EXTRACT PROVIDED
Ruins of Tupholme Abbey
Location
Village: Tupholme
Order: Premonstratensian
History
Built from 1155 to 1165
Founder: Gilbert and Alan de Neville
Dissolved: 1536
Information
Owned by: Heritage Trust of Lincolnshire

Tupholme Abbey was a Premonstratensian abbey in Lincolnshire, sited close to the River Witham some ten and a half miles east of the county town, the City of Lincoln. Today the ruins are to be found off the B1190 between Bardney and Horncastle.[1]

The Witham valley in Lincolnshire is notable for its high concentration of monasteries: there were six on the east bank and three on the west, all presumably drawn to the area by the usefulness of the River Witham for transport and by the wealth (in wool) that it transported.[2] The abbey was largely destroyed by 1538, after being seized during Henry VIII's Dissolution of the Monasteries.

The abbey ruin is a Grade I listed structure.[3] It is maintained by Heritage Lincolnshire, and may be visited, free of charge, any day, from dawn until dusk.[4]

The Premonstratensian Order

The Order of Canons Regular of Prémontré, known as the 'Premonstratensians' or 'Norbertines', were a prominent monastic order founded in the twelfth century in France by Norbert of Xanten, who later became Archbishop of Magdeburg. In Great Britain and Ireland they were known asas the White Canons from the colour of their habit. The order's first house in England was Newsham Abbey (or Newhouse) Abbey, in Lincoln. There came to be nine Premonstratensian houses in Lincolnshire, Tupholm among them.

Tupholme Abbey was founded between 1155 and 1165 by Gilbert and Alan de Neville, upon which twelve canons were sent from Newsham Abbey.[4][5][6]

The original endowment of Tupholme Abbey embraced the demesne at Tupholme and other smaller parcels of land, along with the churches of Burreth, Middle Rasen, Market Stainton, Ranby, and Sturton. Later, in 1329, Henry, Earl of Lancaster (c. 1281-1345) granted the Lincolnshire manor of Burreth, and in 1342 Ralf de Neville donated that of Ranby.

[Items listed in a dataset]
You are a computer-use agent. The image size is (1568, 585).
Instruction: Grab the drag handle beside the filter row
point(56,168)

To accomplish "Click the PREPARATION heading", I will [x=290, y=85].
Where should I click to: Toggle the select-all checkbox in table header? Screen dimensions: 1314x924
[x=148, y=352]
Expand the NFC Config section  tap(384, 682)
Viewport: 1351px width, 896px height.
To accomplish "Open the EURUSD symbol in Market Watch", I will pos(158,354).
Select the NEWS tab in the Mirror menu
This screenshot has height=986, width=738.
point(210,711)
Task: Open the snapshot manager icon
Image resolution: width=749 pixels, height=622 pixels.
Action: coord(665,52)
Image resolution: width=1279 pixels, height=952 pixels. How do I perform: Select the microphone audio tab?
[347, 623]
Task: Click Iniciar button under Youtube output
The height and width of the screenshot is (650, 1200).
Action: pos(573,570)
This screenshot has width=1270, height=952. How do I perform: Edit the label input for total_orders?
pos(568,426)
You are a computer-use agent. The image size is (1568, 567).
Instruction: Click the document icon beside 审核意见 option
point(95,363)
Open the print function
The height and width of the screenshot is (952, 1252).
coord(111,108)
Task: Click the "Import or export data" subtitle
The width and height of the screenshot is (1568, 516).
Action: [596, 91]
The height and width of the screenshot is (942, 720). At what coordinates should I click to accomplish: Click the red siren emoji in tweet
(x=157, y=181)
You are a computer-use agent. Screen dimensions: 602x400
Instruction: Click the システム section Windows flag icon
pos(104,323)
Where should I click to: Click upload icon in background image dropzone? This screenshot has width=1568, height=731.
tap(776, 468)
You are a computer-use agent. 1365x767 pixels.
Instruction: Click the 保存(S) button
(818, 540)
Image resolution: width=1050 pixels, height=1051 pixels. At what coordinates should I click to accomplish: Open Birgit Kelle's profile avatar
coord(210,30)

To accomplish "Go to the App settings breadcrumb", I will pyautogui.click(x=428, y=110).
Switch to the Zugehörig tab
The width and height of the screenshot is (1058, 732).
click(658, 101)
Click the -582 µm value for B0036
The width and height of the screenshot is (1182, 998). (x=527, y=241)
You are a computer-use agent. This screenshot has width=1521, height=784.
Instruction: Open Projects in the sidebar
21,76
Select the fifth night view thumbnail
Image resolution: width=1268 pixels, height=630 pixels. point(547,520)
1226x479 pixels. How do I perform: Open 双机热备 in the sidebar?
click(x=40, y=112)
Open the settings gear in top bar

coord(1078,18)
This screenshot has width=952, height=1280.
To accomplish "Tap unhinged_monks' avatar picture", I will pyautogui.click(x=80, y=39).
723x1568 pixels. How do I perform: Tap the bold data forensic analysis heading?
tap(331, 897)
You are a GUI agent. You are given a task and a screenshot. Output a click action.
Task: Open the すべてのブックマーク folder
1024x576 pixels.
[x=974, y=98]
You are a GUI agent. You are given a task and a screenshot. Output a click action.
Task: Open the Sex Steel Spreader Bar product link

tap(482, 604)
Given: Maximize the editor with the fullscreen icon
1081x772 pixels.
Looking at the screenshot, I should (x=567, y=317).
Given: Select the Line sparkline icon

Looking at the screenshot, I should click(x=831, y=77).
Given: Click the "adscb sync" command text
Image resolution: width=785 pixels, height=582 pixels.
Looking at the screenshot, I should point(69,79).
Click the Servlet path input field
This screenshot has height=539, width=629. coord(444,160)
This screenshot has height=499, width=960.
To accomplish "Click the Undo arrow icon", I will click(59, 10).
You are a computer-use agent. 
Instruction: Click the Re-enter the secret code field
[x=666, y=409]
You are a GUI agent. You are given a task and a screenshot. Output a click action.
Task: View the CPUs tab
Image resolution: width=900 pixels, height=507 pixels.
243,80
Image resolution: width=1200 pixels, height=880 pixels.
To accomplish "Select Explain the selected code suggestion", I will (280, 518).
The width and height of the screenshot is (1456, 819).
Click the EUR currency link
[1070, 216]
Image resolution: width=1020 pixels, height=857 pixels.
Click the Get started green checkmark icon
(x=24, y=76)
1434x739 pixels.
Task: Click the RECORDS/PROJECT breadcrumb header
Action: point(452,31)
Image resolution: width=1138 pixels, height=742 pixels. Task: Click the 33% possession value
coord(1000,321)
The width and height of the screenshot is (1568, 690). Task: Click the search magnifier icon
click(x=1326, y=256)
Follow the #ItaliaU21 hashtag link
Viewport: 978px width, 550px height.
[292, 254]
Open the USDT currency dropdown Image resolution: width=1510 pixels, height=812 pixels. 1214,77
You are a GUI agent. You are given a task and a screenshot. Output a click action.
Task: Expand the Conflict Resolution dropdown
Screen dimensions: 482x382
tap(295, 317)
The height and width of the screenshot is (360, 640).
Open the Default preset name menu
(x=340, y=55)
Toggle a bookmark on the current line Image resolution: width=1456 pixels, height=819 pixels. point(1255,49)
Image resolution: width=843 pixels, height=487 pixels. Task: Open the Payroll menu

YOUR TASKS
[A] Rewrite the stretch from "The original endowment" through "that of Ranby." in the Tupholme Abbey text, putting "estate" in place of "demesne".
[B] Translate this sentence from the Tupholme Abbey text into Spanish: "Tupholme Abbey was a Premonstratensian abbey in Lincolnshire, sited close to the River Witham some ten and a half miles east of the county town, the City of Lincoln."
[C] Write what comes next in the Tupholme Abbey text, continuing from where it stops.

ANSWERS PER TASK
[A]
The original endowment of Tupholme Abbey embraced the estate at Tupholme and other smaller parcels of land, along with the churches of Burreth, Middle Rasen, Market Stainton, Ranby, and Sturton. Later, in 1329, Henry, Earl of Lancaster (c. 1281-1345) granted the Lincolnshire manor of Burreth, and in 1342 Ralf de Neville donated that of Ranby.

[B] La abadía de Tupholme era una abadía premonstratense en Lincolnshire, situada cerca del río Witham, a unas diez millas y media al este de la capital del condado, la ciudad de Lincoln.

[C]
However, Tupholme was never a prosperous house. In 1347, when the abbey was heavily in debt, an enterprising abbot was accused of "forgery and counterfeiting of coin of the realm", allegedly using the proceeds to buy corn and wine, which he sold for a profit. Records of visitations in the later years of the abbey also show some misdemeanours: in 1497 Thomas Pynderwelle was banished to Croxton Abbey in Leicestershire as he was said to have become involved with a local woman called Philippa and fathered her child. In 1482 the behaviour of the canons had evidently been unruly, as they were forbidden to leave the precincts of the abbey without permission, or to sit up drinking after Compline (the last service of the day). The penalty for such misdeeds was to be three days on a bread and water diet.[4]

Tupholme was suppressed in 1536, in the first wave of the Dissolution of the Monasteries. The last abbot, John Ancaster, was given a pension of £18 and eight other canons received £1 each.[6]

After dissolution

The site of the abbey, together with the church, bell tower and churchyard, was granted to Sir Thomas Heneage of Hainton, of a family prominent in the court of King Henry VIII.

It seems likely that the church was demolished at an early stage for building material. Heneage built a grand house, based on the monastic buildings, for his daughter Elizabeth and her husband William Willoughby, 1st Baron Willoughby of Parham. The new house was in the fashionable Tudor style and surrounded by a large Tudor formal garden, of which traces remain on the site.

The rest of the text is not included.